Striking your neighbors dog with a bat may allow your neighbor to recover emotional distress damages according to a 2012 California court ruling. In this case, the emotional distress damages totaled $127,000.

This decision follows the 2011 ruling of the California Court of Appeal that authorized the recovery of $36,000.00 in monetary damages for costs associated with treating a cat injured after a neighbor shot the cat. (Kimes v. Grosser (2011) 195 Cal.App. 4th 1556.)

In Plotnik v. Meihaus (2012) 208 Cal.App.4th 1590, the plaintiff sued his neighbor alleging that the neighbor had engaged in a pattern of harassing behavior that culminated in intentional injury to the plaintiff’s dog. As part of a pattern of harassing behavior, the neighbor struck the plaintiff’s dog with a bat after the dog came into his yard and then threatened the plaintiff with the bat.

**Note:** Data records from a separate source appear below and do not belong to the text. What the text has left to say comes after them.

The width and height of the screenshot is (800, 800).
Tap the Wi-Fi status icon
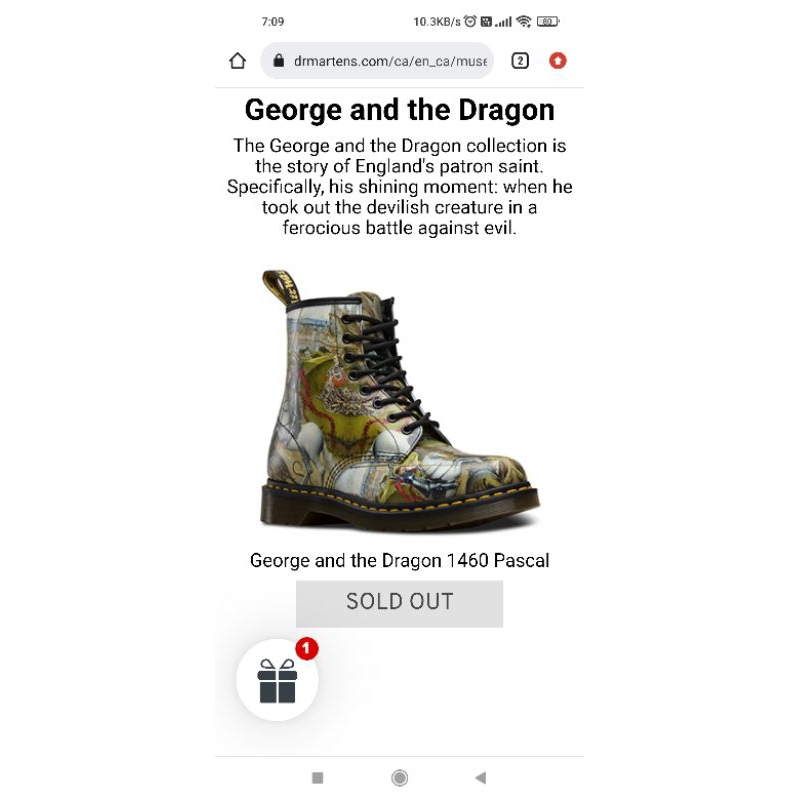coord(524,21)
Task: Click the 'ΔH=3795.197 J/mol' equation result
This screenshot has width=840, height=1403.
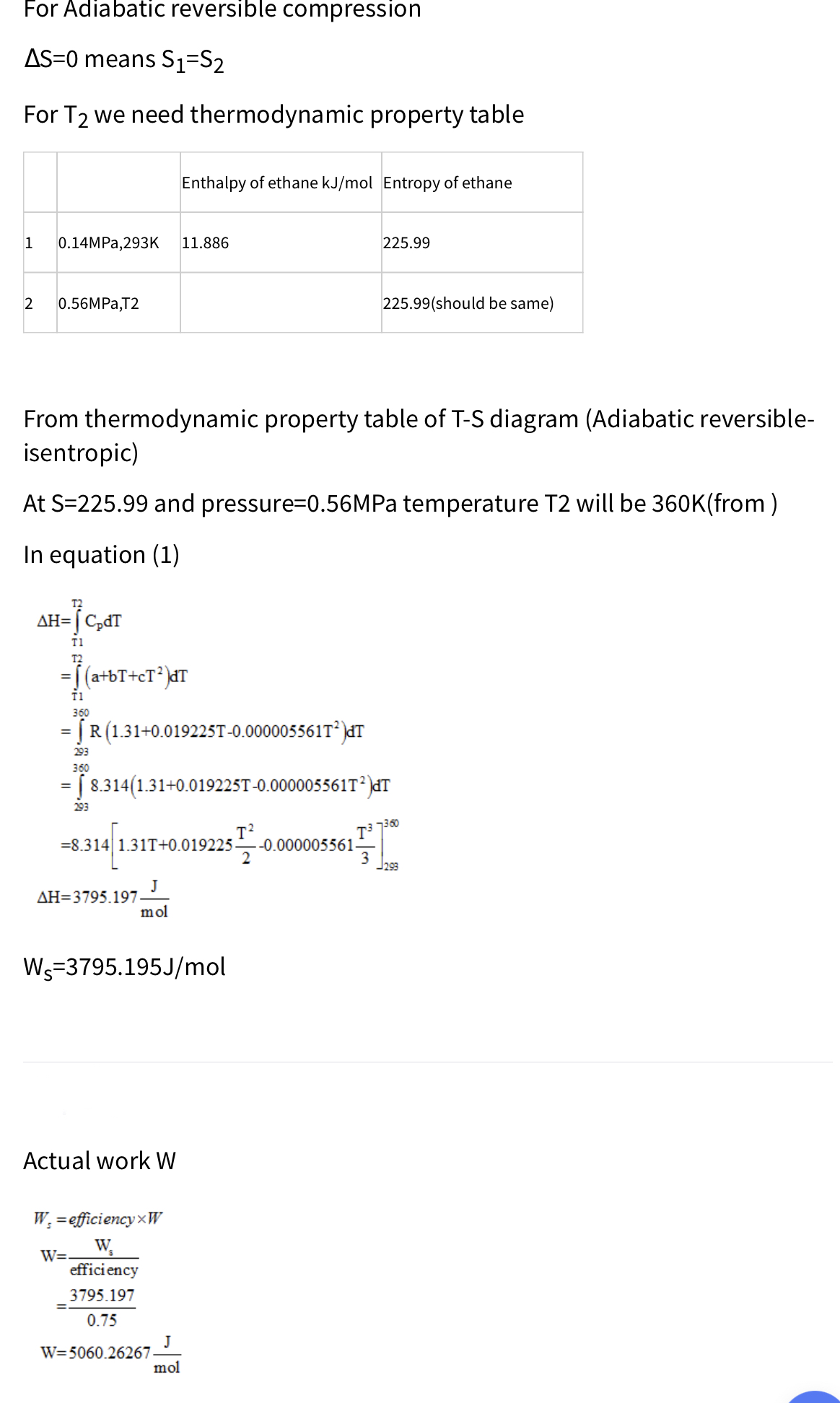Action: (x=102, y=897)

The case proceeded to trial by jury and the jury awarded the plaintiff damages for trespass to personal property, the trespass being the striking of the dog, and the dog being the personal property. In addition, the jury awarded damages against the neighbor for both intentional and negligent infliction of emotional distress.

The court of appeal in Plotnik affirmed the award of damages for the injuries to the plaintiff’s dog. The court observed that pets are generally regarded as personal property, and that the claim for economic damages related to the dog’s injuries therefore was compensable under the theory of trespass to personal property. The court then determined that damages for emotional harm relating to the dog’s injuries should also be allowed under the trespass theory of liability. However, the court refused to allow those same damages for negligent infliction of emotional distress, finding such an award to unduly expand the concept of duty and to be duplicative of the award of emotional distress under the trespass theory.

Finally, the court found that the neighbor’s conduct in injuring the dog could rise to the level of outrageous conduct that would support an award of damages for intentional infliction of emotional distress. Nevertheless, because emotional distress damages had already been awarded under the trespass theory, the court determined that the additional award of emotional distress damages under this theory was duplicative.

The lesson to be learned from the holding in Plotnik is that emotional distress damages are available to a pet owner when a pet is injured by the intentional actions of another.